═══ EXTRAIT

Le fantôme de 2008 plane à nouveau ?
Le FMI et la BCE voient ressurgir un cocktail explosif qui avait fait vaciller le système il y a un peu plus de quinze ans.
La presse économique relaie les inquiétudes grandissantes des institutions financières à propos des « synthetic securitizations (SRT) ». Concrètement, il s’agit notamment des credit default swaps (CDS), devenus célèbres lors de la crise de 2008 pour leur rôle amplificateur et systémique.
Les Échos mentionnent une mise en garde de la Banque centrale européenne, tandis que Bloomberg rapporte celle du FMI, qui alerte sur un potentiel décalage entre les accords de rachat à court terme (repo) et les titres liés au risque de crédit émis par les banques (credit-linked notes CLN).
Mais qu’est-ce que tout cela signifie ?

══════
═══ DONNÉES FOURNIES

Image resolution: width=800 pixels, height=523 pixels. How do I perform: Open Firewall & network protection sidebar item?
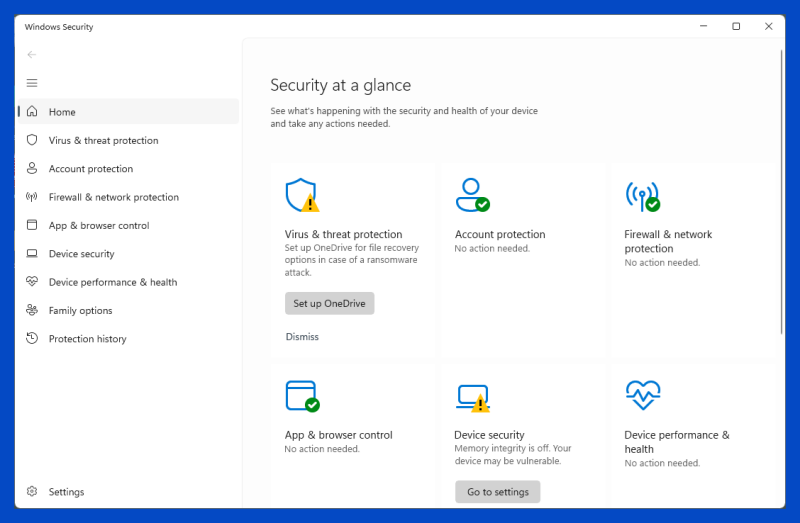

══════

== EXERCICES PROPOSÉS ==
#1 Relevez tous les sigles écrits entièrement en majuscules qui figurent dans l'extrait sur les craintes d'une nouvelle crise financière.
#2 Répondez aux questions suivantes d'après l'extrait sur les craintes d'une nouvelle crise financière :
(a) Lors de la crise de quelle année les credit default swaps sont-ils devenus célèbres ?
(b) Quel média rapporte la mise en garde du FMI ?
(c) Que désigne le terme « repo » ?

== CORRIGÉ ==
#1 FMI, BCE, SRT, CDS, CLN

#2
(a) 2008
(b) Bloomberg
(c) Les accords de rachat à court terme